CONSIGNE 1 — Réécrivez les enregistrements en remplaçant « one action » par « a single action », sans rien changer d'autre.

TEXTE EXTRAIT —

***

Coulisses d'un déménagement virtuel

Hier soir, dimanche 15 mai, à 21h s’opérait une opération délicate : basculer l’intégralité des données du site Emu Nova ainsi que ses sites hébergés vers une nouvelle machine davantage apte à supporter la charge incombée par des visites quotidiennes dépassant au minimum les 9000 personnes. On aurait pu tenir encore dessus, certes.

Besoins et nécessités, impératifs et exigences … suivez les coulisses d’un déménagement de grande ampleur (pour moi en tous cas).

Si un changement de serveur peut paraître anodin, il s’agit d’une tâche rendue ardue par une seule phrase : “retrouver à l’arrivée ce que l’on avait au départ”. Comprendre par là : il faut que ça marche … et de suite.

§Rapide historique

J’en parlerai dans un prochain billet mais gérer un site n’est pas une mince affaire contrairement aux apparences. Si Emu Nova a débuté sur la Toile en avril 2002 par un simple forum (piraté à l’époque) posé chez un hébergeur gratuit, la présence de 20 personnes en simultané faisait déjà ressentir le besoin d’un véritable hébergement.

En juillet 2002, le 3 plus exactement, je faisais mon premier pas dans l’hébergement dit “professionnel” (car tout hébergeur ne l’est pas forcément) : payer une certaine somme contre une prestation d’hébergement ainsi qu’un nom de domaine. emunova.net était né.

Le site gagne en fréquentation, change plusieurs fois de prestataire d’hébergement (dont un pauvre *on qui m’aura bien arnaqué) et en décembre 2003, le verdict tombe : le site est “trop” fréquenté. Jusqu’à présent, Emu Nova pouvait se contenter d’un hébergement dit mutualisé. Ca revient à placer 10, 20, 30 sites ou plus sur une même machine physique tout en leur faisant partager les ressources (processeur, RAM, bande-passante). Les prestataires les moins scrupuleux n’hésitent pas à surcharger leurs machines pour ainsi faire culpabiliser les clients et, CGU oblige, peuvent couper du jour au lendemain l’accès à un site qui ne les respecte pas : quota d’utilisation de processeur, quota de bande-passante. Généralement, ces “quota” sont très vagues et impossibles à mesurer par le client.

***

ENREGISTREMENTS FOURNIS —
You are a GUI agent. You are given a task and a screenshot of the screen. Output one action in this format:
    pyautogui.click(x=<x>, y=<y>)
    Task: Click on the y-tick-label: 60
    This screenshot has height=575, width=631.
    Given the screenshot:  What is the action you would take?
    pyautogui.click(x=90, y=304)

***

CONSIGNE 2 — Poursuivez le texte sur le déménagement du site Emu Nova à partir de l'endroit où il s'arrête.

RÉSULTAT 1 —
You are a GUI agent. You are given a task and a screenshot of the screen. Output a single action in this format:
    pyautogui.click(x=<x>, y=<y>)
    Task: Click on the y-tick-label: 60
    This screenshot has height=575, width=631.
    Given the screenshot:  What is the action you would take?
    pyautogui.click(x=90, y=304)

RÉSULTAT 2 —
Janvier 2004 et 3000 visiteurs uniques par jour au compteur, je souscris à un contrat de location pour un hébergement dédié. A la différence du mutualisé, on ne loue pas un espace sur une machine mais on loue carrément la machine elle-même. Cette liberté implique aussi de nombreuses responsabilités : en cas de plantage logiciel ou matériel, c’est à nous de prévoir les sauvegardes et quelles mesures appliquer pour rétablir la situation. Bien plus cher qu’un hébergement mutualité, c’est le prix à payer pour conserver son indépendance et poursuivre l’aventure.

La facture mensuelle “explose” et passe de 30€ à 108€. Ce coût pour une machine louée aux Etats-Unis est pourtant réduit par rapport à ce qu’on aurait pu payer en France à cette époque là : à prix équivalent, on disposait d’une machine moins puissante et surtout, moins fournie en bande-passante. Là, on avait 1000Go (= 1To) et on se disait déjà qu’on ne les utiliserait jamais…

§Bilan et constats

2 ans plus tard, en janvier 2006, la machine commence à montrer des signes de faiblesse : redémarrages intempestifs (en partie dus à des attaques massives destinées à surcharger le serveur pour en prendre le contrôle), lenteur accrue et difficulté à maintenir la couche logicielle. Installer un programme quelconque relève du calvaire total. Je me demandais même comment la machine faisait pour tenir le coup. Allez demander à un asmatique de courir un marathon à la montagne avec un vent de face…

En 24 mois, le “petit” Emu Nova qui avait conquis le domaine de l’émulation française avait fait son trou mais surtout accru sa gourmandise. On passait de 20Mo tout compris (base de données et fichiers) à 450Mo de fichiers (dont 150Mo de base de données) et 15Go de données téléchargeables.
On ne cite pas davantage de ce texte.